WHAT YOU NEED TO DO:
Below are some records. Repeat exactly the lines from the one containing "The height and width of the screenshot is (600, 792)." through the final line.

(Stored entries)

● ● ● ●

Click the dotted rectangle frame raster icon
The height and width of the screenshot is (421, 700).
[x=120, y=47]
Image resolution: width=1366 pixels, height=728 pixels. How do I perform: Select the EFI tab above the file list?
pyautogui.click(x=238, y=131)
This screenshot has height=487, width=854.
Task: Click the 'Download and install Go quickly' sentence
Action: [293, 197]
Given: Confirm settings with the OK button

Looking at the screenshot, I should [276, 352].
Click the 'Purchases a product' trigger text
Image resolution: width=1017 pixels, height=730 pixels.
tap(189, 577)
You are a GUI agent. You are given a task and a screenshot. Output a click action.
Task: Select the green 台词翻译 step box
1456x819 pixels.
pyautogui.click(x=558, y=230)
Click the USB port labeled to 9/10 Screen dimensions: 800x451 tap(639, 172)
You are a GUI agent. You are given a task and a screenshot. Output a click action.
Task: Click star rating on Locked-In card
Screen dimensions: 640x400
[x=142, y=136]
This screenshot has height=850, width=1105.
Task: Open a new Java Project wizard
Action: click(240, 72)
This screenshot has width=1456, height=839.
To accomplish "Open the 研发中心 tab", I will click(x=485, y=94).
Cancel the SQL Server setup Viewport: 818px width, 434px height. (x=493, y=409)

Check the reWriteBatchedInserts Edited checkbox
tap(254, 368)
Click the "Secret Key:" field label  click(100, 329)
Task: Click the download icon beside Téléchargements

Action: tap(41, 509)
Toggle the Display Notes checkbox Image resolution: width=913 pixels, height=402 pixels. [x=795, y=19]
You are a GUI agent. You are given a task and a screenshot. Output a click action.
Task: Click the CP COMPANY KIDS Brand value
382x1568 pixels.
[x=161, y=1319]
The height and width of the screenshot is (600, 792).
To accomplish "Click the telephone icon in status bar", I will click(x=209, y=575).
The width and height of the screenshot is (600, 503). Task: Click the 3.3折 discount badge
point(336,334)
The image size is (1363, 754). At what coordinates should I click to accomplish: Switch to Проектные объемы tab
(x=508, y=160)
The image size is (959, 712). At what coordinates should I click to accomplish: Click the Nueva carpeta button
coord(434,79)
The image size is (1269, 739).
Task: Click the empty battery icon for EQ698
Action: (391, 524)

● ● ● ●

SOLVED EXERCISE:
The height and width of the screenshot is (600, 792).
To accomplish "Click the telephone icon in status bar", I will click(x=209, y=575).
The width and height of the screenshot is (600, 503). Task: Click the 3.3折 discount badge
point(336,334)
The image size is (1363, 754). At what coordinates should I click to accomplish: Switch to Проектные объемы tab
(x=508, y=160)
The image size is (959, 712). At what coordinates should I click to accomplish: Click the Nueva carpeta button
coord(434,79)
The image size is (1269, 739).
Task: Click the empty battery icon for EQ698
Action: (391, 524)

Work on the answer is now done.